WORK REQUEST ::
Copy each line in the data below that contains the word "accomplish".

EXTRACTED DATA Start Marker

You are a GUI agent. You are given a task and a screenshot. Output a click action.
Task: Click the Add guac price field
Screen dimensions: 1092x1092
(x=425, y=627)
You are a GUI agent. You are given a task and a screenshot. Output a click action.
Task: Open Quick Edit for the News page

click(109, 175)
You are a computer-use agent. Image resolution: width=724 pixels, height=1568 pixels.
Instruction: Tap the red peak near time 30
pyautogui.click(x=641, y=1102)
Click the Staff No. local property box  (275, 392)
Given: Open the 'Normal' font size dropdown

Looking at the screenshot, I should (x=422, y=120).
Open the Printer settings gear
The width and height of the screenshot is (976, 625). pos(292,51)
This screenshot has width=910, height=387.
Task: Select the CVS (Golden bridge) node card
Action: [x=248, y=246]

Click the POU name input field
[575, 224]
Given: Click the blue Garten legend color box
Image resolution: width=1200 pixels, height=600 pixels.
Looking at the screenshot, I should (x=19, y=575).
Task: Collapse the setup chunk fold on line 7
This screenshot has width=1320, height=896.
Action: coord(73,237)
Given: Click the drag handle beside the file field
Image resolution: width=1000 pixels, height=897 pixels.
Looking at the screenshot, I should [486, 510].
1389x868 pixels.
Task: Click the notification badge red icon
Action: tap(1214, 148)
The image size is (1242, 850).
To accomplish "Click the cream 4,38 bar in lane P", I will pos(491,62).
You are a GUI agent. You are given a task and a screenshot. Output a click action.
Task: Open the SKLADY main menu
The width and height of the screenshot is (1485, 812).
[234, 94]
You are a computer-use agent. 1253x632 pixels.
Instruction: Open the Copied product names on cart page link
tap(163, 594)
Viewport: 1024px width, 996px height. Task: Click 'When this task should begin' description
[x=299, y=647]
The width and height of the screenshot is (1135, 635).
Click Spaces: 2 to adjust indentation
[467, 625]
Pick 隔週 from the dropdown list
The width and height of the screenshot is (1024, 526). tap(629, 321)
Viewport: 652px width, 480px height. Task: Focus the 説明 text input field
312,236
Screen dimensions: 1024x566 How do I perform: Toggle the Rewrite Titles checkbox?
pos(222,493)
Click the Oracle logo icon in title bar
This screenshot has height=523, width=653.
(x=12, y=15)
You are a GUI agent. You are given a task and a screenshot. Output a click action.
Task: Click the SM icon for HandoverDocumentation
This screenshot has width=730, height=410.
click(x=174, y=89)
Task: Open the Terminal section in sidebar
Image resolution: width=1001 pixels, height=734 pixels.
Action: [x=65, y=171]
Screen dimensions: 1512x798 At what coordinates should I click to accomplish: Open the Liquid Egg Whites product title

EXTRACTED DATA End Marker

EXERCISE RESULT ::
To accomplish "Click the cream 4,38 bar in lane P", I will pos(491,62).
Screen dimensions: 1512x798 At what coordinates should I click to accomplish: Open the Liquid Egg Whites product title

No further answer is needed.